*WHAT THIS TASK INVOLVES:*
In the FAUCET installation text, rewrite the stretch from "Common Installation Tasks" through "Gauge to log to.", putting "needed" wherever "required" appears.

Installation

Common Installation Tasks

These tasks are required by all installation methods.

You will need to provide an initial configuration files for FAUCET and Gauge, and create directores for FAUCET and Gauge to log to.

mkdir -p /etc/faucet
mkdir -p /var/log/faucet
$EDITOR /etc/faucet/faucet.yaml
$EDITOR /etc/faucet/gauge.yaml

This example faucet.yaml file creates an untagged VLAN between ports 1 and 2 on DP 0x1. See Configuration for more advanced configuration. See Vendor-specific Documentation for how to configure your switch.

vlans:
    100:
        description: "dev VLAN"
dps:
    switch-1:
        dp_id: 0x1
        interfaces:
            1:
                native_vlan: 100
            2:
                native_vlan: 100

This example gauge.yaml file instructs Gauge to poll the switch at 10s intervals and make the results available to Prometheus. See Configuration for more advanced configuration.

*MATERIAL:*
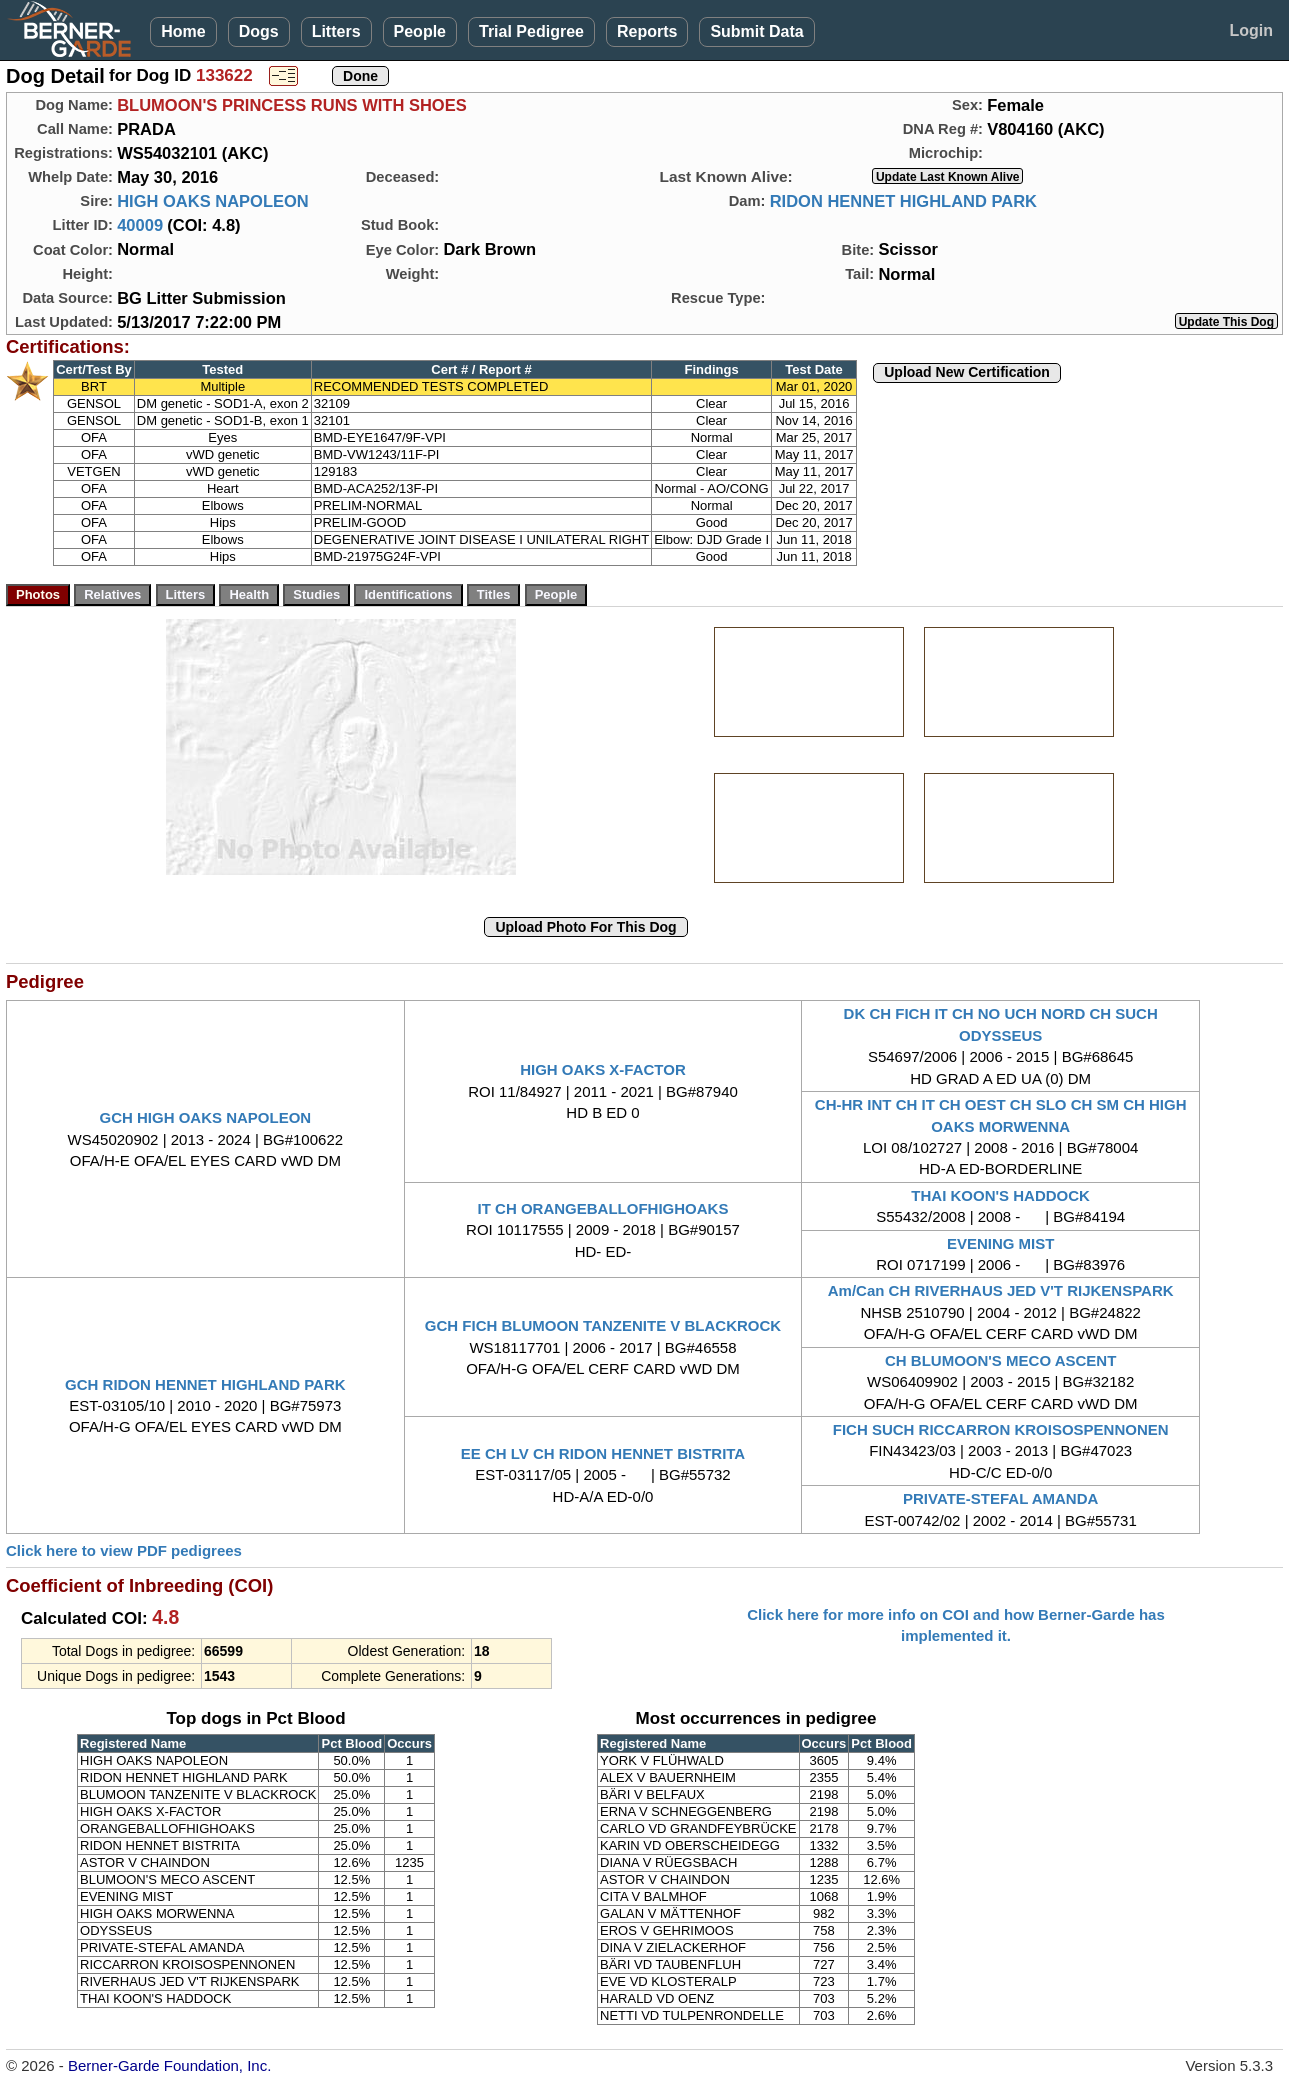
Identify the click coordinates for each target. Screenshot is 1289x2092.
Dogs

*THE REPLY:*
Common Installation Tasks

These tasks are needed by all installation methods.

You will need to provide an initial configuration files for FAUCET and Gauge, and create directores for FAUCET and Gauge to log to.